Three or four feet of 30 pound test leader terminating in a loop at one end and an 8/0 circle hook at the other is about right, though we note that circle hooks are often measured differently by different companies and going strictly by the numbers can be problematic; some judgement and common sense has to be applied.
Rig your main line through an egg sinker, then tie on a swivel and clip it to the loop-end of the leader. Different rods on your boat should have staggered sinker weights, so they drift back different distances behind the boat. Start with a half-ounce, then rig the next line with one ounce, and so on.
As far as the chum goes, some people like logs or blocks, while others like buckets. We fall firmly into the bucket camp, because logs and blocks require mesh bags which rip, are nearly impossible to clean, and can get snagged on your hooks.
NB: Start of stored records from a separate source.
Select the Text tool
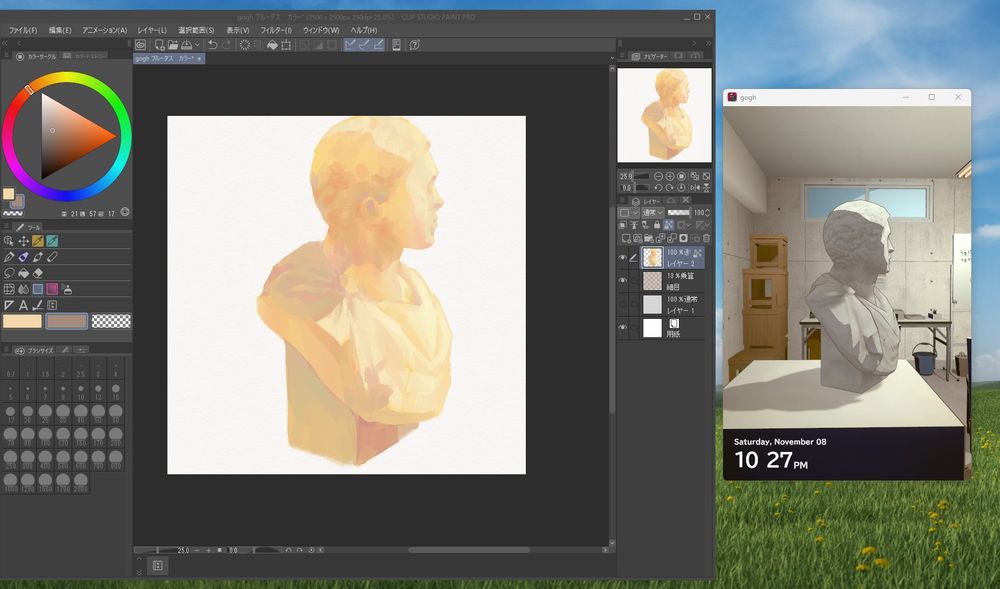The image size is (1000, 589). coord(23,305)

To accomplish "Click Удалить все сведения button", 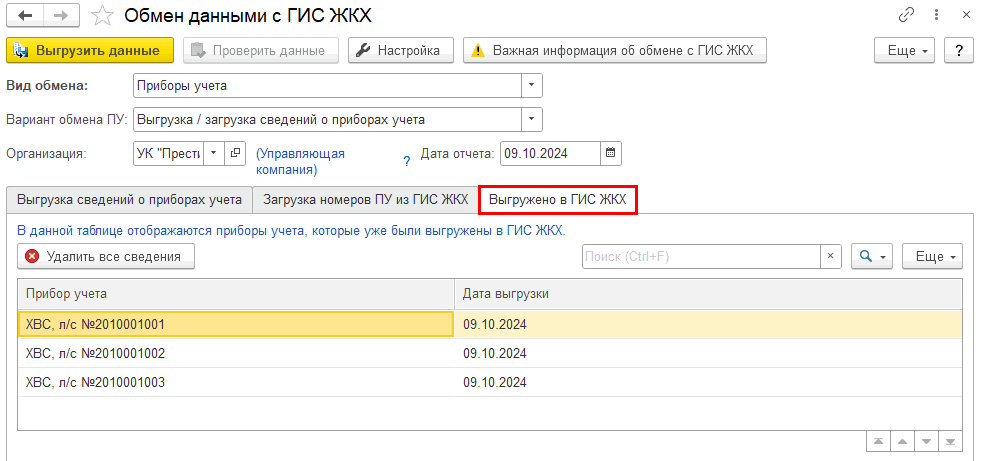I will [x=106, y=257].
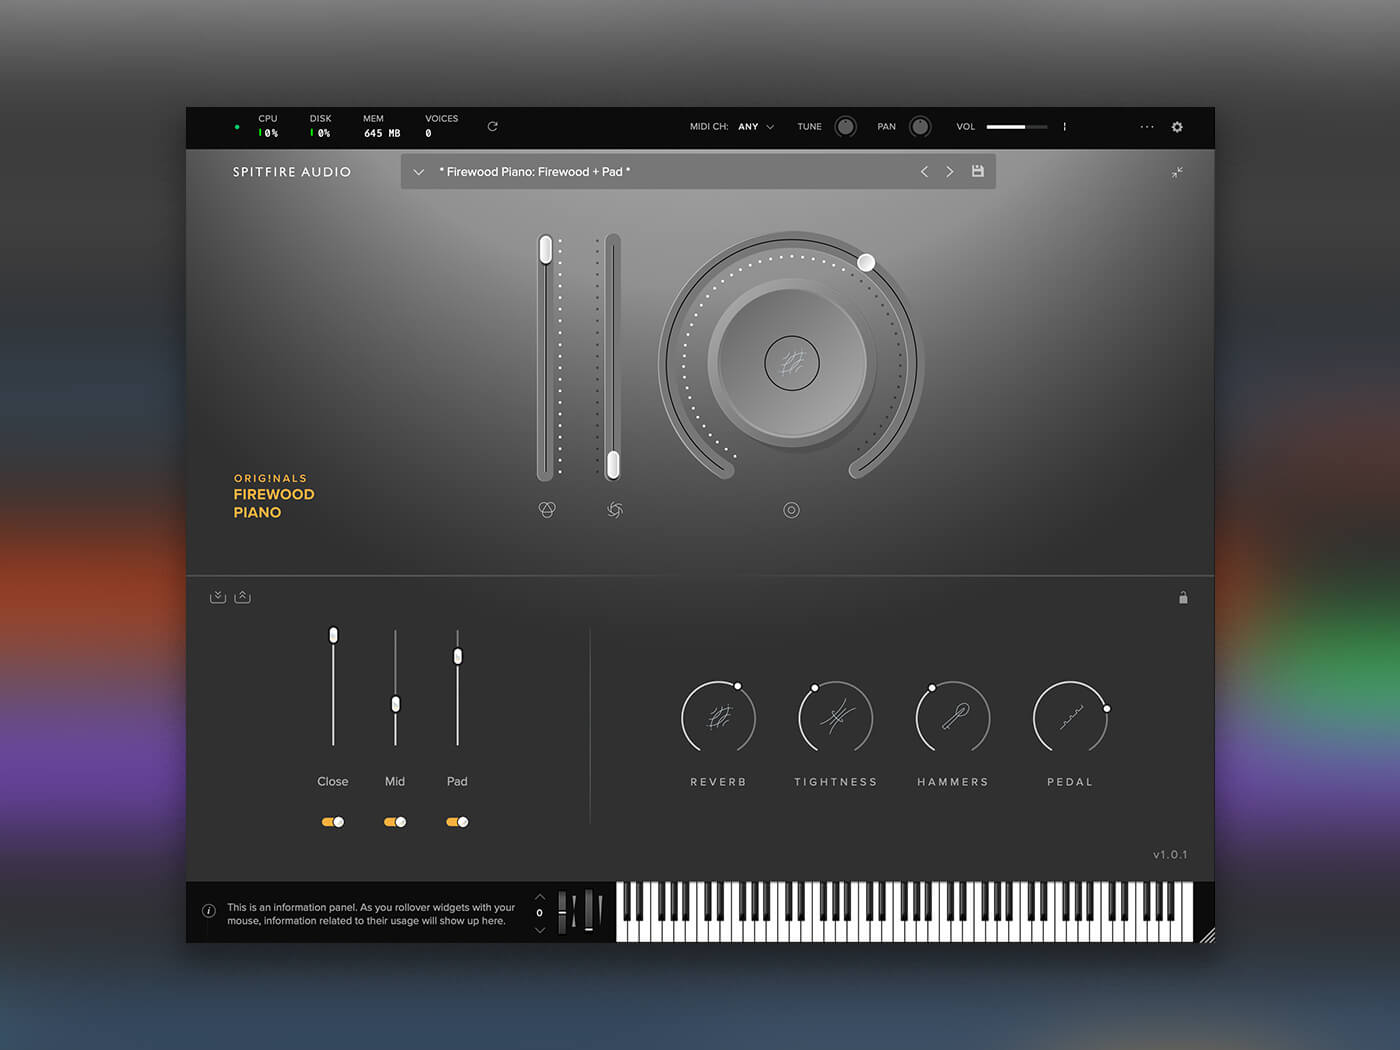Viewport: 1400px width, 1050px height.
Task: Click the collapse view arrows icon
Action: click(x=1177, y=172)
With a plastic one-gallon bucket, however, you can cut quarter-sized holes in the plastic, fish with it, and then save it for next time and you’ll have a pre-cut chum bucket ready to go. Note: when using this method always cut a hole in the top of the bucket and tie it on, or the top can pop off and float away in rough seas.
A hard-frozen one-gallon bucket will last between two and four hours depending on water temperature and sea conditions. Shorten the line and keep the bucket dancing near the surface to throw chum as liberally as possible, or lengthen the line and allow the bucket to sink below the surface, dampening the effect of the waves, to make it last longer.
With your boat anchored up and your chum deployed, you simply drop down baits and wait, right? Not hardly. First off, let’s talk about those baits a bit. In the spring huge fist-sized chunks are best but during the fall, domino-sized pieces seem to work much better. And they’ll draw even more strikes if you thread the guts of a bunker onto the hook, before adding a chunk of fish. Stripers love bunker guts. But make sure your hook pierces the one firm nugget inside the gut-ball or it’ll wash right off.
Okay – now we’re ready? Not so fast. Before you set any baits check each hook to make sure the point is completely exposed and the meat is affixed in such a way that it won’t spin or double-back on the hook point. With circle hooks, if that point isn’t thoroughly exposed it’ll slide right out of the fish’s mouth without ever grabbing the jaw.
Now, we’re finally ready to deploy the lines. Stagger them behind the boat, make sure at least one is at mid-depth, and another has no weight at all. Unlike chumming earlier in the season, when most of your keepers come off the bottom, in the fall you may catch large fish from anywhere in the water column. Once the lines are out, put the rods in the holders and don’t touch ‘em until they bend over. Holding the rod is the kiss of death when using circle hooks, as few of us are controlled enough to resist jerking on the line when a fish grabs the bait.
One exception: you should have at least one line with no weight, and this one is best fished by dropping it into the water right next to the chum bucket, then opening the bail or going into freespool and allowing it to sink naturally with the chum. Drift it back 100 feet or so, then reel it in and try again. When a fish grabs it, use every iota of your self-control to avoid setting the hook. Instead, apply pressure as slowly and gently as possible to let that circle hook work its magic.